Beaucoup de gens ont tendance à penser que la consommation de tabac chez les Amérindiens était
surtout répandue dans l'est du pays. Il est vrai que le tabac y était plus abondant, mais la consommation
de tabac par les Amérindiens était répandue dans toute la partie continentale des États-Unis. Cela
comprend également une bonne partie de la Californie. Dans une grande partie de la Californie, on a
découvert du tabac indien poussant dans de nombreux lavages à sec, plaines, mésas et vallées ouvertes.

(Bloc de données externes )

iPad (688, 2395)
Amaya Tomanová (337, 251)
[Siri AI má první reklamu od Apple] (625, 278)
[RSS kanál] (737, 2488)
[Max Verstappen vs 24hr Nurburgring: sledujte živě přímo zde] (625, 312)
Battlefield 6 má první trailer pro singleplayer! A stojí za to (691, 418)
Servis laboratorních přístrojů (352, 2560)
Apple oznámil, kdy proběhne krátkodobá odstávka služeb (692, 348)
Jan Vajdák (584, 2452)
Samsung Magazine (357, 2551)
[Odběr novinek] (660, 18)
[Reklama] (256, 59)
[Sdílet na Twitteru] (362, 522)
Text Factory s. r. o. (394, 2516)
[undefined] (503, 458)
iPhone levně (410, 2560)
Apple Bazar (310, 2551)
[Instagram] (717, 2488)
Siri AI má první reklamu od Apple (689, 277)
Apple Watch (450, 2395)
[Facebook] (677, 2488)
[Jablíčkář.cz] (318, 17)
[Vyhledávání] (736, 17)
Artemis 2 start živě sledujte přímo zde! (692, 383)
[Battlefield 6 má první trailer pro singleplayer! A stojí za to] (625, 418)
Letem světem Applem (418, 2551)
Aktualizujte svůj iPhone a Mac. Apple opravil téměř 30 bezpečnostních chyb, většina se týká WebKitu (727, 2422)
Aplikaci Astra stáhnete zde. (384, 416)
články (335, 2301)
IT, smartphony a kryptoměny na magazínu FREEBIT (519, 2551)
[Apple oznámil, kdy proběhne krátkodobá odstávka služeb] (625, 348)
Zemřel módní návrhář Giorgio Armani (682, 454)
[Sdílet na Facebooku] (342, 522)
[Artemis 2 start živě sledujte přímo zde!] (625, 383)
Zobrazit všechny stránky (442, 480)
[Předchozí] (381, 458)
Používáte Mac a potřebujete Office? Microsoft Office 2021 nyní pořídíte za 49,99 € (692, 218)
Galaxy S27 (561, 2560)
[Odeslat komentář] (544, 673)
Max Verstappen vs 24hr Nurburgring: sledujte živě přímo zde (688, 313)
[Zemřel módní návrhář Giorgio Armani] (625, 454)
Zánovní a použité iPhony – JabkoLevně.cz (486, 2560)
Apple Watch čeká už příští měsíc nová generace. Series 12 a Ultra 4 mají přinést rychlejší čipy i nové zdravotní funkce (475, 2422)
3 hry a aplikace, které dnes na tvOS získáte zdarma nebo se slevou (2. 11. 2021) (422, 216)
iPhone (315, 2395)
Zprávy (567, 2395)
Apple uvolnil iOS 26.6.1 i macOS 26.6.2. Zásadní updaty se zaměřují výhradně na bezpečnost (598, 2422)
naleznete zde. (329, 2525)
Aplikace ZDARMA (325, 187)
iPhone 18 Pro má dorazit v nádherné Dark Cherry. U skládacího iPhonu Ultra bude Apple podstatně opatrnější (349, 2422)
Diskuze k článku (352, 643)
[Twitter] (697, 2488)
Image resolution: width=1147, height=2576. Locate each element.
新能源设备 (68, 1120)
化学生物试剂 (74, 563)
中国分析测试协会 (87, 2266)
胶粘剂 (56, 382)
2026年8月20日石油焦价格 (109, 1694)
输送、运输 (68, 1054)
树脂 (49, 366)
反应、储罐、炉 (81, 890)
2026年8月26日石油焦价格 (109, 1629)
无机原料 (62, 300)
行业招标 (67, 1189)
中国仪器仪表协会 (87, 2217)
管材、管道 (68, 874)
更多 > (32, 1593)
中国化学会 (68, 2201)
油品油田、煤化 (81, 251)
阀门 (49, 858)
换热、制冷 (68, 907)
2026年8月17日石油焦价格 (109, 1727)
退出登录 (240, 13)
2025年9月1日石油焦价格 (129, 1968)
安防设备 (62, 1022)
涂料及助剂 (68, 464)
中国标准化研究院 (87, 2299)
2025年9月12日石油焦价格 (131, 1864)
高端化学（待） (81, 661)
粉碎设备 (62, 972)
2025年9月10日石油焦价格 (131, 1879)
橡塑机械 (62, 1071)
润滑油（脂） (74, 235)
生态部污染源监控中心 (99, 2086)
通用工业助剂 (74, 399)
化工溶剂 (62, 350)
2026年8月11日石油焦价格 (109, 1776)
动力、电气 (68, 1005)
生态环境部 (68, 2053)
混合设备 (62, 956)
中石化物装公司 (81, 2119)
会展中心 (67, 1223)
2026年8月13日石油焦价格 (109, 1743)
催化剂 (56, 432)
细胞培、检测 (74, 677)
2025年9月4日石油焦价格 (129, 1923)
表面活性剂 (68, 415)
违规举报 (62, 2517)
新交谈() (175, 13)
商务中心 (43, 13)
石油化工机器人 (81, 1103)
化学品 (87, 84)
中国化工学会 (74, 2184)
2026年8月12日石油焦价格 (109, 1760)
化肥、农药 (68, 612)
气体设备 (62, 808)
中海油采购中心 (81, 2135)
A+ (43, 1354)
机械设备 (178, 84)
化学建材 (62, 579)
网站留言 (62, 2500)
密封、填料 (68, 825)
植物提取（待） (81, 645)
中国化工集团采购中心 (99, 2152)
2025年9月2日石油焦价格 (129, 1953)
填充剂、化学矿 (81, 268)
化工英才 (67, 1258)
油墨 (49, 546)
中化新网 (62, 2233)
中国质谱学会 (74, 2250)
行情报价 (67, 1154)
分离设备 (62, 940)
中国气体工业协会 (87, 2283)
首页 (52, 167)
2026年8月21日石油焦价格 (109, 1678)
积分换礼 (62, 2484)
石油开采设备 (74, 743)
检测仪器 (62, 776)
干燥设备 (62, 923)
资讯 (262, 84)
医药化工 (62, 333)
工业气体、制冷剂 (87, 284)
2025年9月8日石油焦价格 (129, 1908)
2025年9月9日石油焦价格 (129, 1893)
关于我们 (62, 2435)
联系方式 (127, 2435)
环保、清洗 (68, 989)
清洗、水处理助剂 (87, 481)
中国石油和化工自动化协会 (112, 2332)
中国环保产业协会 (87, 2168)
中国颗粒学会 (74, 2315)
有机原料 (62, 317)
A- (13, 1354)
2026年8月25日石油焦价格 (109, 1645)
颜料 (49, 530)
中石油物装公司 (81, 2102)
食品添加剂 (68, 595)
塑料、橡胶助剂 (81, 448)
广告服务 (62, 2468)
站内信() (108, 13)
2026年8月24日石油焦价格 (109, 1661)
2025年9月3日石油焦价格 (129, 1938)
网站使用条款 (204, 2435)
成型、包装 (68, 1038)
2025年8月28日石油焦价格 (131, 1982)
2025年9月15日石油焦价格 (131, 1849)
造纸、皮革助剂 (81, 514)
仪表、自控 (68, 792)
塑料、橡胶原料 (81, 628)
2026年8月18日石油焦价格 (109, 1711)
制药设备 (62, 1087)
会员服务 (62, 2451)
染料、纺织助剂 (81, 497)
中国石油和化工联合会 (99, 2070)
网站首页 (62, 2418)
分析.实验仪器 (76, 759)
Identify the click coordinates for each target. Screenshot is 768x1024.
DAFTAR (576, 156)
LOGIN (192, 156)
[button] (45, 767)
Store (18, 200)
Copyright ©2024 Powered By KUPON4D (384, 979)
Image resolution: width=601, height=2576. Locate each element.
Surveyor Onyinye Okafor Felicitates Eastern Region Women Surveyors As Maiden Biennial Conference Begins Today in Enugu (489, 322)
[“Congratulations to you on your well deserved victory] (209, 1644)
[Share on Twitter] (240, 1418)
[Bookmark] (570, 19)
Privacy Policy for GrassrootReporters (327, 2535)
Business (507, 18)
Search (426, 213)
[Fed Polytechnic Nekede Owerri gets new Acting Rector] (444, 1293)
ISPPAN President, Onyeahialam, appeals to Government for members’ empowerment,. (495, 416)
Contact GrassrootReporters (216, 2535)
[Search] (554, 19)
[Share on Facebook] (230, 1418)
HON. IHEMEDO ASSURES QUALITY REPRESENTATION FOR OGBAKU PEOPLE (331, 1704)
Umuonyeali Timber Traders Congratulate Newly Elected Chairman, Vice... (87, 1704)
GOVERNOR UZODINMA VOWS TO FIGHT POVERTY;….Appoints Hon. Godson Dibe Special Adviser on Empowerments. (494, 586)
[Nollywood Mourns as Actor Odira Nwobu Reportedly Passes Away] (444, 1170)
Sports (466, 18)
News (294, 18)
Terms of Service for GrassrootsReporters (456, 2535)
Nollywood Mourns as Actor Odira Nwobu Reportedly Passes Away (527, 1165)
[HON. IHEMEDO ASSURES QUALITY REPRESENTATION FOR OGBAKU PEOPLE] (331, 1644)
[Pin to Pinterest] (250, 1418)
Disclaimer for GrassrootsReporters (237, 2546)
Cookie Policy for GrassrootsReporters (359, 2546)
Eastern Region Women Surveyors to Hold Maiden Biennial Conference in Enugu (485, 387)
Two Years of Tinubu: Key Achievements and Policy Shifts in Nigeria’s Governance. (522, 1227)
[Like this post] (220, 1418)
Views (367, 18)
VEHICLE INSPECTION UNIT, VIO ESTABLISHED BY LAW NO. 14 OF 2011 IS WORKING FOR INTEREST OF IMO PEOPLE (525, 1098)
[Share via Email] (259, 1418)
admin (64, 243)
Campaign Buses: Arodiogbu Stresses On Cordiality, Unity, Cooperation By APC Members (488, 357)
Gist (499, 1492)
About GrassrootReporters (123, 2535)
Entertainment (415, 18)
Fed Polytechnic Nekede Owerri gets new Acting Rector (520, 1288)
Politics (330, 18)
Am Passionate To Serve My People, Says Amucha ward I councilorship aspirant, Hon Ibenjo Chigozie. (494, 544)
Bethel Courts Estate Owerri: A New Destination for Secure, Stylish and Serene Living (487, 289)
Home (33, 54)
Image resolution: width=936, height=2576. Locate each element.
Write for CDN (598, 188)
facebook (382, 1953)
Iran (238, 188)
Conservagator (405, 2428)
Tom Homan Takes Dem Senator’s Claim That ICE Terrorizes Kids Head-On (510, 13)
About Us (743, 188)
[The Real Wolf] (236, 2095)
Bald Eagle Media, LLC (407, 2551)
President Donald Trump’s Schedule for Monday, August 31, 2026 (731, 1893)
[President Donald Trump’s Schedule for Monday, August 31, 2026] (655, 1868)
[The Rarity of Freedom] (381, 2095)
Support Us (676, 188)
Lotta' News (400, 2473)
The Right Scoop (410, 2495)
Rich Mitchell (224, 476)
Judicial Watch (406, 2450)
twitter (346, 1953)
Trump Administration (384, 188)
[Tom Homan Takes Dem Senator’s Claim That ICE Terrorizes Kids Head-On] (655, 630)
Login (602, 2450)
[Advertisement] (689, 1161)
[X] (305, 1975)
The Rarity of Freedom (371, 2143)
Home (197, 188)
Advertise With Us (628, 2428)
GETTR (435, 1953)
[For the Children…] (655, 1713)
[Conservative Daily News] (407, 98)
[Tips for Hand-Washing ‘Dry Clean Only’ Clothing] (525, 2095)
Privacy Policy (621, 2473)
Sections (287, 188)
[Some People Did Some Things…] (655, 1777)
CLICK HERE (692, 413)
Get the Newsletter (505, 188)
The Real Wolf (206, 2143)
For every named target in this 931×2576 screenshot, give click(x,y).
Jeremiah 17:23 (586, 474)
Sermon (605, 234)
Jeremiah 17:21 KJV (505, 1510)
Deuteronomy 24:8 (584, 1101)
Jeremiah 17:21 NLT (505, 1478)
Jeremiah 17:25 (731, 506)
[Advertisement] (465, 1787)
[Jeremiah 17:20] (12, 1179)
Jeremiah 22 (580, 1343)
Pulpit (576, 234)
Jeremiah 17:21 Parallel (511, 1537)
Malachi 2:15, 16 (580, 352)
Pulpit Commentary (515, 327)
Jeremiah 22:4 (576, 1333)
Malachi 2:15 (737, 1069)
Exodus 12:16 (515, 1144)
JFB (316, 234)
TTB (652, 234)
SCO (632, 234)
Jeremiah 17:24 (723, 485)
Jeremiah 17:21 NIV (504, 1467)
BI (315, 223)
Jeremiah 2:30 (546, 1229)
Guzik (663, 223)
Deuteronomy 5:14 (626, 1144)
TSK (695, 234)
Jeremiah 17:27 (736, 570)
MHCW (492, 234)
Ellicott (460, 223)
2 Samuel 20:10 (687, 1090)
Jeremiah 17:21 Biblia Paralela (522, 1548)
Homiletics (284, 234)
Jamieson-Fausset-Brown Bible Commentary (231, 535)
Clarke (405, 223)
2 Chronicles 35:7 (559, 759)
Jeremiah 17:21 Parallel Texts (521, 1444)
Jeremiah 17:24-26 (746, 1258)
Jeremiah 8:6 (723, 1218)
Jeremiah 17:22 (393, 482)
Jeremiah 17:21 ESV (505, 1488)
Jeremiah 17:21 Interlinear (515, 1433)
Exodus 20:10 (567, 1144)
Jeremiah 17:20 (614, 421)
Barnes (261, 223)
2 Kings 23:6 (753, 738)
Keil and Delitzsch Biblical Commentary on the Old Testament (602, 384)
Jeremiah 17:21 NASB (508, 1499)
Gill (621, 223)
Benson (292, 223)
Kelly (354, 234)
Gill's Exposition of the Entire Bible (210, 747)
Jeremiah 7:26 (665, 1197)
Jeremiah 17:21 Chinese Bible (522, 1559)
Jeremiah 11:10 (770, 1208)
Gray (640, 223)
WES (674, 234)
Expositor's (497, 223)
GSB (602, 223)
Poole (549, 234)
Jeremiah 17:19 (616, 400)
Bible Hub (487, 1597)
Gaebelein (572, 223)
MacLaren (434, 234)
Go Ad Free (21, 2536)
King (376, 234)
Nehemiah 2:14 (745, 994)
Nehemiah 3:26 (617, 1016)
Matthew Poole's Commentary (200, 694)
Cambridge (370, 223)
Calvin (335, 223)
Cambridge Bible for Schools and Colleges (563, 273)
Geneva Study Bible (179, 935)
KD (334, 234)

Trois types ont été cultivés par les Indiens de Californie et sont identifiés comme N. biglovii, N. attenuaa
et N. glauca. Principalement, les Indiens de Californie avaient l'habitude de fumer du tabac plus au nord
du territoire californien qu'au sud ou à l'est. Fumer du tabac faisait partie de la routine quotidienne ou
était exigé par les coutumes tribales. Il avait une utilisation spéciale à des fins spirituelles. C’est à ces fins
que les tribus de la région de Lower Klamath ont utilisé du tabac. Pour les Karok (prononce KAR - OAK),
fumer a été fait non pas pour le plaisir, mais pour les raisons que je viens de mentionner.
Chaque tribu cultivait son propre tabac et utilisait différentes méthodes pour le cultiver. Par exemple,
les Karok ont planté des graines à certains endroits considérés comme sacrés. Ils ne cultivaient pas le
sol, mais le préparaient en brûlant des bûches et des broussailles pour obtenir une couche de cendre au
sol. Ils dispersaient ensuite les semences sur le site et balayaient ou brossaient les semences dans le sol.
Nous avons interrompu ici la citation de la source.